Il est intéressant de lire "Ma cousine Rachel" après avoir découvert "Orgueil et préjugés". Car Daphne Du Maurier a, sans le savoir, écrit le contraire exact du chef d'oeuvre de Jane Austen. Si les défauts de l'héroïne Elizabeth, énoncés dans le titre, l'empêche de s'ouvrir dès le départ à l'amour de Darcy, c'est bien les erreurs inverses qui amènent Philip à s'éprendre de la mystérieuse Rachel. Il aurait effectivement dû rester camper sur ses premières impressions et faire confiance aux préjugés qu'il avait à l'encontre de sa cousine, et c'est également un manque de dignité qui fait de lui un amoureux transi sans une once de discernement. Ce n'est pourtant pas les indices quant à la vraie nature de la belle qui manqueront autour de lui : suspicion de son cousin, avertissement de Louise, son amie d'enfance, ou la mauvaise impression que lui fait Rainaldi, complice de Rachel à la présence dérangeante.
Ici Daphne Du Maurier oppose clairement l'amour à la clairvoyance, et démontre que s'amouracher d'une personne conduit irrémédiablement à la perte de la victime. C'est une thèse que l'auteure défendait déjà dans "Rebecca", avec lequel "Ma cousine Rachel" partage de nombreux points communs : une immense demeure isolée qui rappelle Manderley, un fantôme qui hante sur notre couple, une idylle qui naît à l'étranger, un secret qui remettra l'histoire d'amour en cause... Du Maurier continue de rendre hommage au grand roman victorien dans sa veine gothique.

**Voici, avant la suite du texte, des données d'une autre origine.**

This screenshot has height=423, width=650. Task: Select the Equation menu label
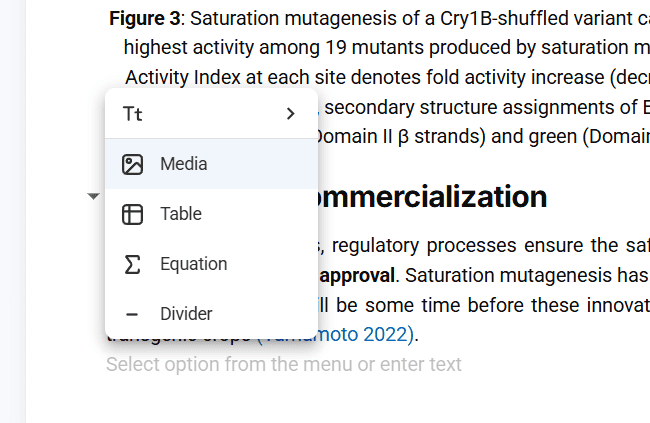click(x=194, y=264)
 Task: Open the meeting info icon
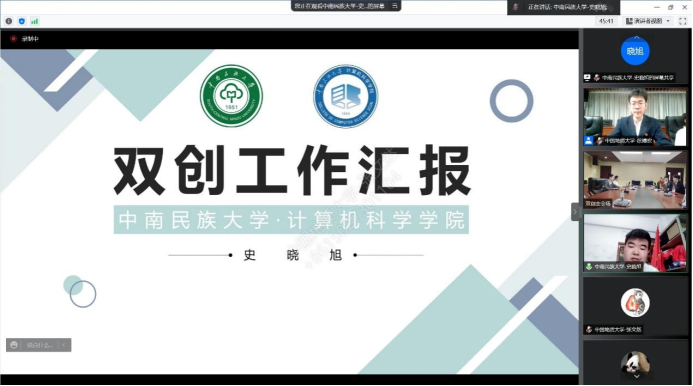pos(9,21)
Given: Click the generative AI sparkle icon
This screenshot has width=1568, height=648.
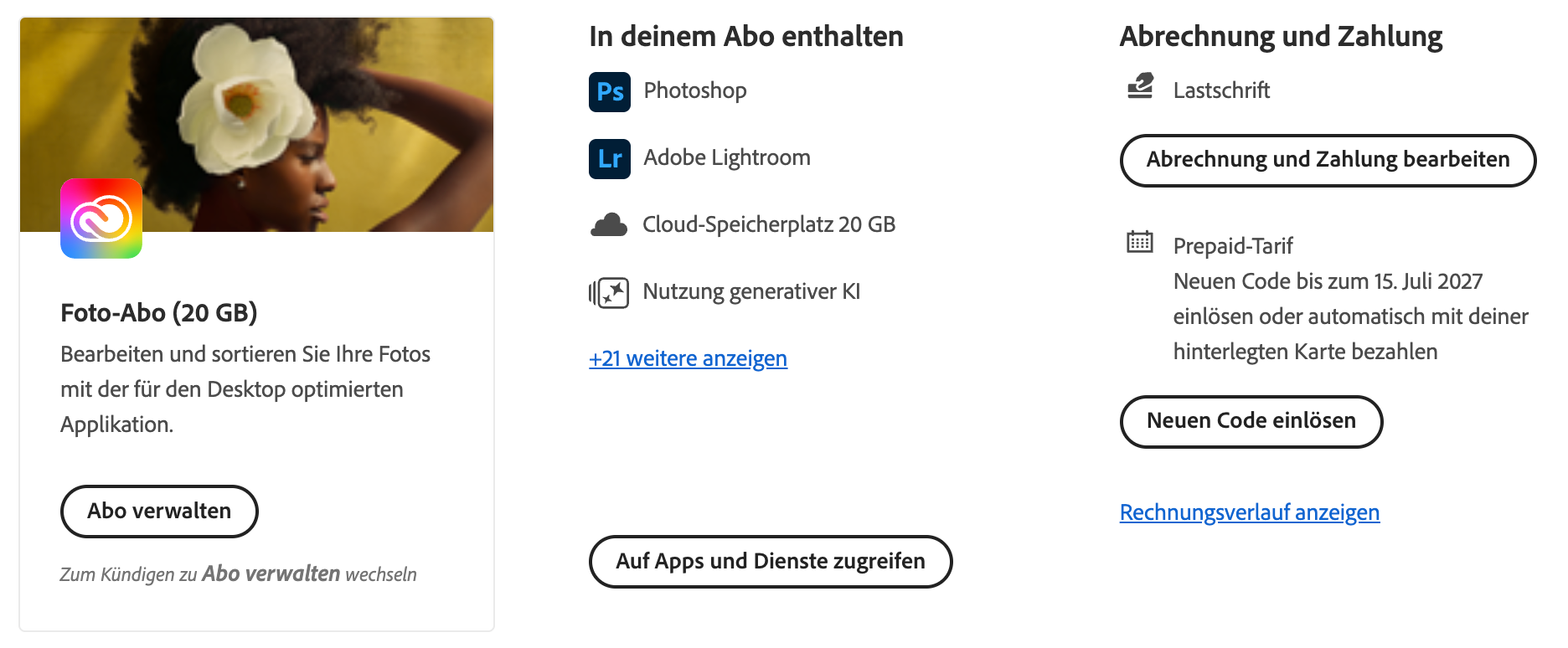Looking at the screenshot, I should point(609,292).
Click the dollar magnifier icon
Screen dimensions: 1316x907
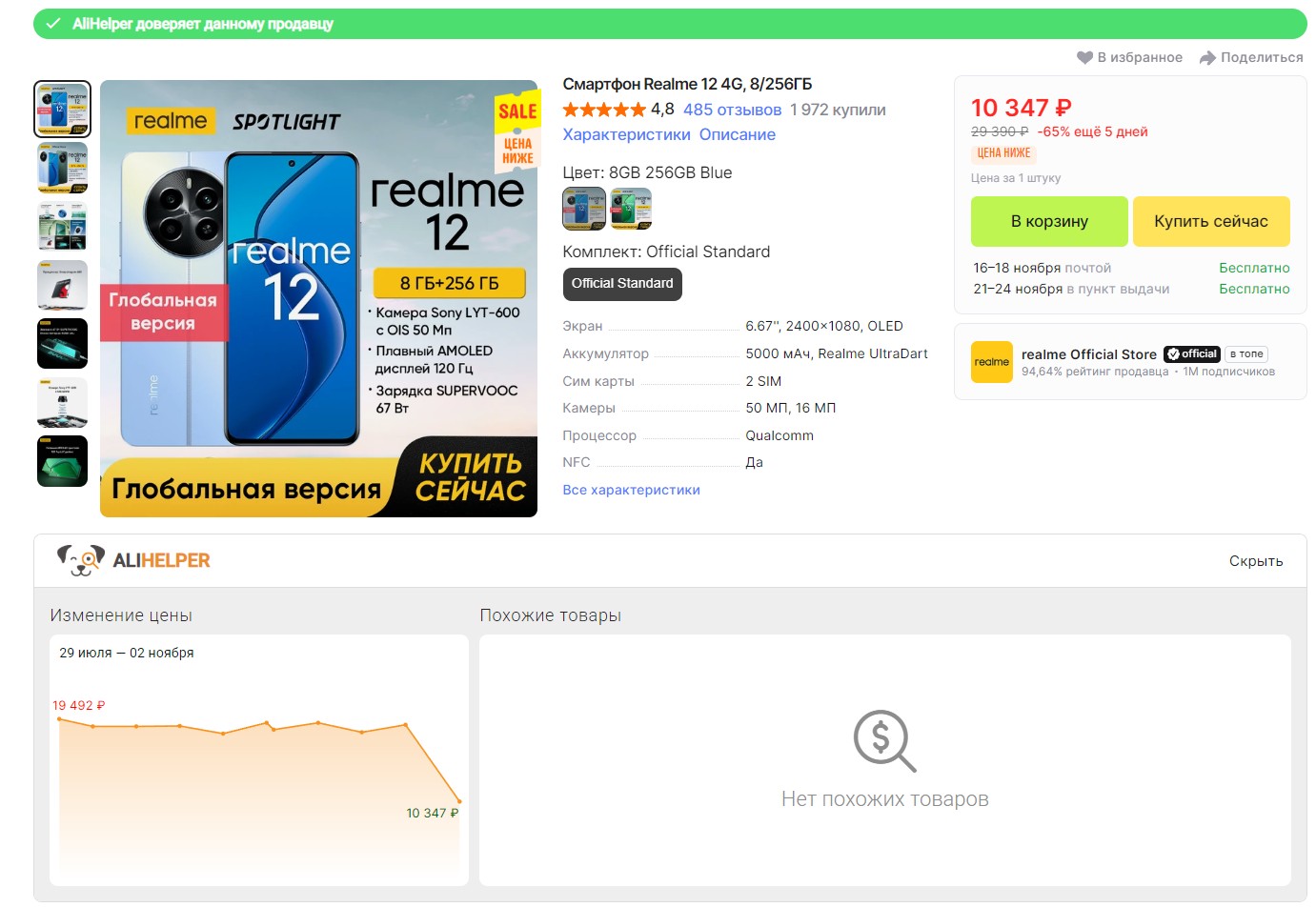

Si on ne peut s'empêcher de remarquer que le roman accuse quelques longueurs, on ne peut que compatir et même prendre en pitié ce pauvre innocent qui se fait prendre facilement dans les filets de cette veuve empoisonnée. La narration à la première personne, qui nous dévoile l'histoire du point de vue de Philip, amènera le lecteur à réagir différemment selon sa sensibilité. Il aura tendance à le condamner et à le considérer comme un idiot s'il pense que le héros s'est trompé depuis le départ. Il espèrera une issue heureuse (ou bien Ambroise s'est trompé et Rachel est une femme innocente, ou alors Philip se rendra compte assez vite de son erreur de jugement) s'il suit la logique du héros à la lettre. Comme on pensait que Darcy était un homme arrogant et immoral, pour découvrir qu'il était un homme droit et aimant, Rachel incarne l'être mystérieux qui change d'aspect au fur et à mesure de l'intrigue, passant de la femme douce et intelligente à un monstre de cupidité et de froideur. Daphne Du Maurier, ou le côté sombre de Jane Austen.